── Lesetext

Deutschland

Berlin: Mobilitätsgeld statt Tankrabatt? – Österreich mit neuen Milliardenentlastungen

Infolge des Ukraine-Krieges ist Tanken und Heizen drastisch teurer geworden. Die Koalition will das abmildern. Habeck nennt mehr Energiesparen als Bedingung für Entlastungspaket.
20.03.2022

Die Koalition in Berlin will die Folgen der massiv gestiegenen Preise fürs Tanken und Heizen weiter abmildern. Im Nachbarland Österreich will die Regierung mit neuen Maßnahmen unter anderem Pendler, Landwirte und Handwerksbetriebe entlasten.

Im Ringen um zusätzliche Entlastungen für Millionen Bürger wegen drastisch gestiegener Energie- und Spritpreise kommen weitere Vorschläge auf den Tisch. In der Ampel-Koalition geht es dabei auch um gezieltere Instrumente als einen von Finanzminister Christian Lindner (FDP) angeregten pauschalen Tankrabatt.

«Wichtig ist, dass wir das Geld nicht mit der Gießkanne ausschütten, sondern diejenigen mit kleinen und mittleren Einkommen gezielt entlasten, denn die sind jetzt am stärksten betroffen», sagte SPD-Chef Lars Klingbeil der «Bild am Sonntag». Die Gewerkschaften dringen stattdessen auf ein «Mobilitätsgeld» unabhängig vom Einkommen, das die Pendlerpauschale ersetzen könnte.

────
── Inhalt des Datensatzes

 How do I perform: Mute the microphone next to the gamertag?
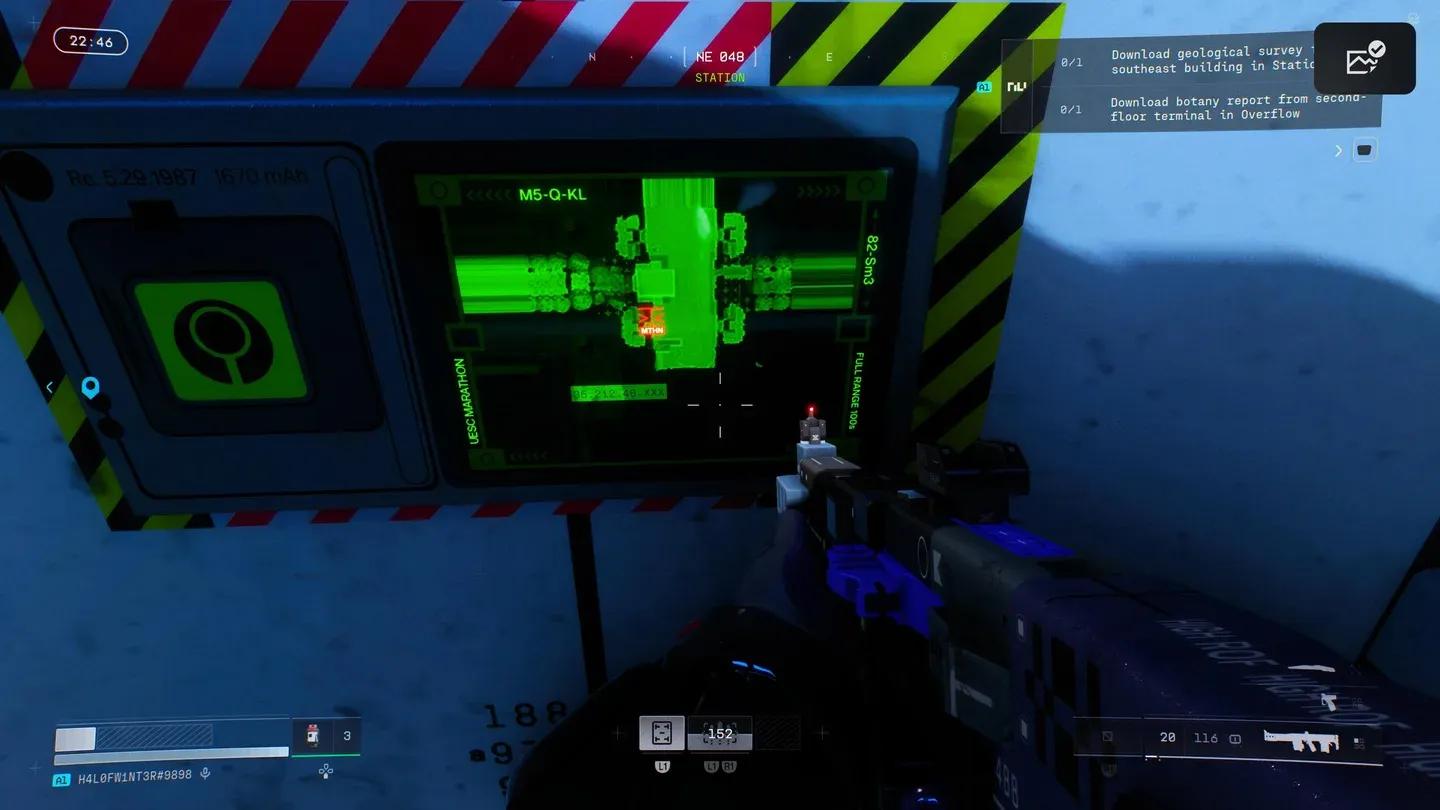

────

**Aufgabenstellung:**
Bitte zitiere aus dem Artikel über die Energieentlastungen wortgetreu den Abschnitt von „Berlin: Mobilitätsgeld statt“ bis einschließlich „angeregten pauschalen Tankrabatt.“. Die Zeilen spielen hierfür keine Rolle.

**Vollständige Antwort:**
Berlin: Mobilitätsgeld statt Tankrabatt? – Österreich mit neuen Milliardenentlastungen

Infolge des Ukraine-Krieges ist Tanken und Heizen drastisch teurer geworden. Die Koalition will das abmildern. Habeck nennt mehr Energiesparen als Bedingung für Entlastungspaket.
20.03.2022

Die Koalition in Berlin will die Folgen der massiv gestiegenen Preise fürs Tanken und Heizen weiter abmildern. Im Nachbarland Österreich will die Regierung mit neuen Maßnahmen unter anderem Pendler, Landwirte und Handwerksbetriebe entlasten.

Im Ringen um zusätzliche Entlastungen für Millionen Bürger wegen drastisch gestiegener Energie- und Spritpreise kommen weitere Vorschläge auf den Tisch. In der Ampel-Koalition geht es dabei auch um gezieltere Instrumente als einen von Finanzminister Christian Lindner (FDP) angeregten pauschalen Tankrabatt.